Supplied information:
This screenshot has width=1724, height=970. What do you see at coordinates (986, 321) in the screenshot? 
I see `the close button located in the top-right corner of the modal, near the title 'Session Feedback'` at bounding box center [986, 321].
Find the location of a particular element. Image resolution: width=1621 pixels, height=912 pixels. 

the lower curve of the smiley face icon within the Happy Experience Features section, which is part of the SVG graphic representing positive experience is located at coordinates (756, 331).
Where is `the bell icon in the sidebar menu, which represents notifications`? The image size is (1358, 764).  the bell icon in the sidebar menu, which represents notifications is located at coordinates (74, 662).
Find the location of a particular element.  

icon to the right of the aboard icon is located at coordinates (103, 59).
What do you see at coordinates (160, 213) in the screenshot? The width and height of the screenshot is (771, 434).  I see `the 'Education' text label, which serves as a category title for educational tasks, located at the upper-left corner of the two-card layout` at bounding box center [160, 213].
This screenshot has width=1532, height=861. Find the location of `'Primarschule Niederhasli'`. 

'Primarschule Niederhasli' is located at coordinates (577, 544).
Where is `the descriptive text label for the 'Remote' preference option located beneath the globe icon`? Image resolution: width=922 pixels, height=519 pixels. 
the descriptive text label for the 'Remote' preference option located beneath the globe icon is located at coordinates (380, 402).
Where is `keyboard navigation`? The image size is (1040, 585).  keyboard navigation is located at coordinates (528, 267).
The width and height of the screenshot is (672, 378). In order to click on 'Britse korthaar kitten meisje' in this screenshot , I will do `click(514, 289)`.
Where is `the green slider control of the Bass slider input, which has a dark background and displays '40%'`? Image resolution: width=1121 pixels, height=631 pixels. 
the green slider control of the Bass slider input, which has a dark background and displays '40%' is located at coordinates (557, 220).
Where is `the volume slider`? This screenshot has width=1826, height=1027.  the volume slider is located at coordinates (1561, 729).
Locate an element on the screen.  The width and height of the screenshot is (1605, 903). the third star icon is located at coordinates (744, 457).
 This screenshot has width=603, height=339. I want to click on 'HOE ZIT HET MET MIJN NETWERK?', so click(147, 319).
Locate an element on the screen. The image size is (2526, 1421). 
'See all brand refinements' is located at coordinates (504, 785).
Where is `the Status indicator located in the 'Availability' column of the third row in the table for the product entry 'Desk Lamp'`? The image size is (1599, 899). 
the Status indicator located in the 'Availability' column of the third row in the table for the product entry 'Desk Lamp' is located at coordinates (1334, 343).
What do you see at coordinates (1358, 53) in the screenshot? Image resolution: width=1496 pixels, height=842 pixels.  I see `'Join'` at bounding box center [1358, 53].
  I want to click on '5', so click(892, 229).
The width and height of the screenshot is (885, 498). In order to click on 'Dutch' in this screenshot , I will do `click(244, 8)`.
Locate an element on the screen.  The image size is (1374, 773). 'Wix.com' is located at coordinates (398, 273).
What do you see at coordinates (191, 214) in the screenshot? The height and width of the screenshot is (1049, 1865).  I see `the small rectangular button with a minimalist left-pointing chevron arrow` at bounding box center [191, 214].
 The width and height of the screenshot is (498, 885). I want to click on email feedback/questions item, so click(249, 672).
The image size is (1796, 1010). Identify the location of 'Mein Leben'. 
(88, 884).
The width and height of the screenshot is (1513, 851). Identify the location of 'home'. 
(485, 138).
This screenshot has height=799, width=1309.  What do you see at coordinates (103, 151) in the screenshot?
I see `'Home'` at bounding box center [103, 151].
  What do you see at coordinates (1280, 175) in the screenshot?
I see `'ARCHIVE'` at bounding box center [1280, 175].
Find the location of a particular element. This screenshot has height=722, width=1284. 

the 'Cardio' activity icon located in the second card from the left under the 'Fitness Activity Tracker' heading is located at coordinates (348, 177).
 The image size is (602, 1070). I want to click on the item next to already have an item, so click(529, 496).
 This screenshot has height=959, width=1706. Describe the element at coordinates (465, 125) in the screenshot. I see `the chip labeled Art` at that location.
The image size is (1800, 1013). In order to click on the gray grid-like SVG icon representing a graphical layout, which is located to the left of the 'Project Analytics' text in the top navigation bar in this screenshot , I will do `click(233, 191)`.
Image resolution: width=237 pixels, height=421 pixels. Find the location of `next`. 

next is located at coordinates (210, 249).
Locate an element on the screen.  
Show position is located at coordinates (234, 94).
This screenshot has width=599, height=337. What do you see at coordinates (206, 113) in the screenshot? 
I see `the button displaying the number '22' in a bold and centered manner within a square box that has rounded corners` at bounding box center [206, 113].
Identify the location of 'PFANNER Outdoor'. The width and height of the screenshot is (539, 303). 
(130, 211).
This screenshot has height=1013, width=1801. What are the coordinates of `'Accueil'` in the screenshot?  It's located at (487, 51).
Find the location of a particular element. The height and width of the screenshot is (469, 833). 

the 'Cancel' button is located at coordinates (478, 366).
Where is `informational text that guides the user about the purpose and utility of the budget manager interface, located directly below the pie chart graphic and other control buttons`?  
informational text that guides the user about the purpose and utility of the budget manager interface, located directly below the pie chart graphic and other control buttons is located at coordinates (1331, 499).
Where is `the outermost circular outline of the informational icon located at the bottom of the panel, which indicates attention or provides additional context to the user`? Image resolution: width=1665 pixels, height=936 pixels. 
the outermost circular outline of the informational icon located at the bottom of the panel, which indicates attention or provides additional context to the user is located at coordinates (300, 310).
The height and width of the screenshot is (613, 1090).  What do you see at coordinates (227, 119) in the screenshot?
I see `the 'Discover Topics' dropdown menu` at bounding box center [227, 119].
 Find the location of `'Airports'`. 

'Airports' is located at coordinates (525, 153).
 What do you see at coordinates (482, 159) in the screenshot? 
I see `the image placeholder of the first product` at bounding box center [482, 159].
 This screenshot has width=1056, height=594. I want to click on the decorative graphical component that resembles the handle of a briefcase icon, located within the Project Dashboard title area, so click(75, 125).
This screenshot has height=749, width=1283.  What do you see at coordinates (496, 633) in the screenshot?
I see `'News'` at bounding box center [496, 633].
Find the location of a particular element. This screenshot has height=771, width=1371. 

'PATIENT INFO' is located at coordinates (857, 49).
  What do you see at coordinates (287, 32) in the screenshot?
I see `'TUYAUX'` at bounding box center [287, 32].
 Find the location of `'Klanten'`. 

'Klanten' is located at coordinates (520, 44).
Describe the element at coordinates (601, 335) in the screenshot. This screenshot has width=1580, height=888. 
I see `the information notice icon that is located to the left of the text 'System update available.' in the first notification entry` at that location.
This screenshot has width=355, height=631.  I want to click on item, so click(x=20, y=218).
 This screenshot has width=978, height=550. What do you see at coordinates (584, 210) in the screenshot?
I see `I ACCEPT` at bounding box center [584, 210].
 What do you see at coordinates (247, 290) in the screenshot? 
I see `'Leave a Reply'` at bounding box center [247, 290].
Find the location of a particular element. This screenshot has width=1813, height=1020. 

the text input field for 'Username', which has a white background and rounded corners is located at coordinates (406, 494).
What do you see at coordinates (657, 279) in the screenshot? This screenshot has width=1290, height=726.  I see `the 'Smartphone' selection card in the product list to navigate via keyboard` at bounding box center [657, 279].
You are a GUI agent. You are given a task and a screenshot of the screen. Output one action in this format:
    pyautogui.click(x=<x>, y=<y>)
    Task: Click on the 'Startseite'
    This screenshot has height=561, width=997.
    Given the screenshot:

Task statement: Rewrite all of the lines above, changing "Image resolution" to "Picture size" and leaving everything else as it is.

Solution:
This screenshot has width=1724, height=970. What do you see at coordinates (986, 321) in the screenshot? 
I see `the close button located in the top-right corner of the modal, near the title 'Session Feedback'` at bounding box center [986, 321].
Find the location of a particular element. Picture size: width=1621 pixels, height=912 pixels. 

the lower curve of the smiley face icon within the Happy Experience Features section, which is part of the SVG graphic representing positive experience is located at coordinates (756, 331).
Where is `the bell icon in the sidebar menu, which represents notifications`? The image size is (1358, 764).  the bell icon in the sidebar menu, which represents notifications is located at coordinates (74, 662).
Find the location of a particular element.  

icon to the right of the aboard icon is located at coordinates (103, 59).
What do you see at coordinates (160, 213) in the screenshot? The width and height of the screenshot is (771, 434).  I see `the 'Education' text label, which serves as a category title for educational tasks, located at the upper-left corner of the two-card layout` at bounding box center [160, 213].
This screenshot has width=1532, height=861. Find the location of `'Primarschule Niederhasli'`. 

'Primarschule Niederhasli' is located at coordinates (577, 544).
Where is `the descriptive text label for the 'Remote' preference option located beneath the globe icon`? Picture size: width=922 pixels, height=519 pixels. 
the descriptive text label for the 'Remote' preference option located beneath the globe icon is located at coordinates (380, 402).
Where is `keyboard navigation`? The image size is (1040, 585).  keyboard navigation is located at coordinates (528, 267).
The width and height of the screenshot is (672, 378). In order to click on 'Britse korthaar kitten meisje' in this screenshot , I will do `click(514, 289)`.
Where is `the green slider control of the Bass slider input, which has a dark background and displays '40%'`? Picture size: width=1121 pixels, height=631 pixels. 
the green slider control of the Bass slider input, which has a dark background and displays '40%' is located at coordinates (557, 220).
Where is `the volume slider`? This screenshot has width=1826, height=1027.  the volume slider is located at coordinates (1561, 729).
Locate an element on the screen.  The width and height of the screenshot is (1605, 903). the third star icon is located at coordinates (744, 457).
 This screenshot has width=603, height=339. I want to click on 'HOE ZIT HET MET MIJN NETWERK?', so click(147, 319).
Locate an element on the screen. The image size is (2526, 1421). 
'See all brand refinements' is located at coordinates (504, 785).
Where is `the Status indicator located in the 'Availability' column of the third row in the table for the product entry 'Desk Lamp'`? The image size is (1599, 899). 
the Status indicator located in the 'Availability' column of the third row in the table for the product entry 'Desk Lamp' is located at coordinates (1334, 343).
What do you see at coordinates (1358, 53) in the screenshot? Picture size: width=1496 pixels, height=842 pixels.  I see `'Join'` at bounding box center [1358, 53].
  I want to click on '5', so click(892, 229).
The width and height of the screenshot is (885, 498). In order to click on 'Dutch' in this screenshot , I will do `click(244, 8)`.
Locate an element on the screen.  The image size is (1374, 773). 'Wix.com' is located at coordinates (398, 273).
What do you see at coordinates (191, 214) in the screenshot? The height and width of the screenshot is (1049, 1865).  I see `the small rectangular button with a minimalist left-pointing chevron arrow` at bounding box center [191, 214].
 The width and height of the screenshot is (498, 885). I want to click on email feedback/questions item, so click(249, 672).
The image size is (1796, 1010). Identify the location of 'Mein Leben'. 
(88, 884).
The width and height of the screenshot is (1513, 851). Identify the location of 'home'. 
(485, 138).
This screenshot has height=799, width=1309.  What do you see at coordinates (103, 151) in the screenshot?
I see `'Home'` at bounding box center [103, 151].
  What do you see at coordinates (1280, 175) in the screenshot?
I see `'ARCHIVE'` at bounding box center [1280, 175].
Find the location of a particular element. This screenshot has height=722, width=1284. 

the 'Cardio' activity icon located in the second card from the left under the 'Fitness Activity Tracker' heading is located at coordinates (348, 177).
 The image size is (602, 1070). I want to click on the item next to already have an item, so click(529, 496).
 This screenshot has height=959, width=1706. Describe the element at coordinates (465, 125) in the screenshot. I see `the chip labeled Art` at that location.
The image size is (1800, 1013). In order to click on the gray grid-like SVG icon representing a graphical layout, which is located to the left of the 'Project Analytics' text in the top navigation bar in this screenshot , I will do `click(233, 191)`.
Picture size: width=237 pixels, height=421 pixels. Find the location of `next`. 

next is located at coordinates (210, 249).
Locate an element on the screen.  
Show position is located at coordinates (234, 94).
This screenshot has width=599, height=337. What do you see at coordinates (206, 113) in the screenshot? 
I see `the button displaying the number '22' in a bold and centered manner within a square box that has rounded corners` at bounding box center [206, 113].
Identify the location of 'PFANNER Outdoor'. The width and height of the screenshot is (539, 303). 
(130, 211).
This screenshot has height=1013, width=1801. What are the coordinates of `'Accueil'` in the screenshot?  It's located at (487, 51).
Find the location of a particular element. The height and width of the screenshot is (469, 833). 

the 'Cancel' button is located at coordinates (478, 366).
Where is `informational text that guides the user about the purpose and utility of the budget manager interface, located directly below the pie chart graphic and other control buttons`?  
informational text that guides the user about the purpose and utility of the budget manager interface, located directly below the pie chart graphic and other control buttons is located at coordinates (1331, 499).
Where is `the outermost circular outline of the informational icon located at the bottom of the panel, which indicates attention or provides additional context to the user`? Picture size: width=1665 pixels, height=936 pixels. 
the outermost circular outline of the informational icon located at the bottom of the panel, which indicates attention or provides additional context to the user is located at coordinates (300, 310).
The height and width of the screenshot is (613, 1090).  What do you see at coordinates (227, 119) in the screenshot?
I see `the 'Discover Topics' dropdown menu` at bounding box center [227, 119].
 Find the location of `'Airports'`. 

'Airports' is located at coordinates (525, 153).
 What do you see at coordinates (482, 159) in the screenshot? 
I see `the image placeholder of the first product` at bounding box center [482, 159].
 This screenshot has width=1056, height=594. I want to click on the decorative graphical component that resembles the handle of a briefcase icon, located within the Project Dashboard title area, so click(75, 125).
This screenshot has height=749, width=1283.  What do you see at coordinates (496, 633) in the screenshot?
I see `'News'` at bounding box center [496, 633].
Find the location of a particular element. This screenshot has height=771, width=1371. 

'PATIENT INFO' is located at coordinates (857, 49).
  What do you see at coordinates (287, 32) in the screenshot?
I see `'TUYAUX'` at bounding box center [287, 32].
 Find the location of `'Klanten'`. 

'Klanten' is located at coordinates (520, 44).
Describe the element at coordinates (601, 335) in the screenshot. This screenshot has width=1580, height=888. 
I see `the information notice icon that is located to the left of the text 'System update available.' in the first notification entry` at that location.
This screenshot has width=355, height=631.  I want to click on item, so click(x=20, y=218).
 This screenshot has width=978, height=550. What do you see at coordinates (584, 210) in the screenshot?
I see `I ACCEPT` at bounding box center [584, 210].
 What do you see at coordinates (247, 290) in the screenshot? 
I see `'Leave a Reply'` at bounding box center [247, 290].
Find the location of a particular element. This screenshot has width=1813, height=1020. 

the text input field for 'Username', which has a white background and rounded corners is located at coordinates (406, 494).
What do you see at coordinates (657, 279) in the screenshot? This screenshot has width=1290, height=726.  I see `the 'Smartphone' selection card in the product list to navigate via keyboard` at bounding box center [657, 279].
You are a GUI agent. You are given a task and a screenshot of the screen. Output one action in this format:
    pyautogui.click(x=<x>, y=<y>)
    Task: Click on the 'Startseite'
    This screenshot has height=561, width=997.
    Given the screenshot:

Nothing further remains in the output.